A group of prospective cannabis retail store owners who won a lottery to apply for a licence in the burgeoning industry before later being disqualified are going to court Thursday to seek a judicial review.
Lawyer Peter Brauti confirmed to CBC News that he has filed applications for 11 people who were disqualified. According to court documents, they are seeking a hold on the distribution of any licences until a judicial review of the province’s lottery system can take place.
Brauti said in an email the crux of the court challenge is the fact the Alcohol and Gaming Commission of Ontario (AGCO) has said his clients didn’t meet timelines laid out for submitting documents.
“It is our position that our clients fully complied with the rules and all required documentation was submitted on time,” he said. “The issues in this matter have the potential to wreak havoc with the lottery system.
“It is our hope that common sense will prevail and at some point there will be a meaningful dialogue to resolve the issues. In the meantime, we have had no choice but to file an action requesting that the lottery system be put on hold for now.”
The case is scheduled to be heard in divisional court starting at 10 a.m.
Phil Serruya, director of communications for the AGCO, said in an email the agency is aware that a “number of qualified candidates have commenced an application for judicial review.
“It is their right to do so,” he said. “The AGCO will not make any further comment while the proceedings are ongoing.”

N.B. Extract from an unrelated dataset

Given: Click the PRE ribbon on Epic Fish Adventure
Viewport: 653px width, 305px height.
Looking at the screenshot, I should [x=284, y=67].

According to background laid out in court documents, the province is allotting 75 licences to operate Cannabis Retail Stores in Ontario. Anyone who was interested in applying for a licence had to apply through a lottery system, which was conducted in two rounds.
Brauti’s clients won the lottery when their names were drawn from among thousands who entered. But AGCO rules required winners to comply with several steps before they could be granted a full licence.
Brauti maintained in court documents that his clients complied with all of those rules — but they were disqualified because they had failed to hand in a $50,000 letter of credit by a deadline set by the AGCO.
He alleges in court documents they did, in fact, meet that deadline.
“The disqualification decision was fundamentally wrong and the process by which it was reached was procedurally unfair,” the application reads.
“The applicants were completely denied the right to be heard; all of their attempts to make their case to the registrar were simply ignored.”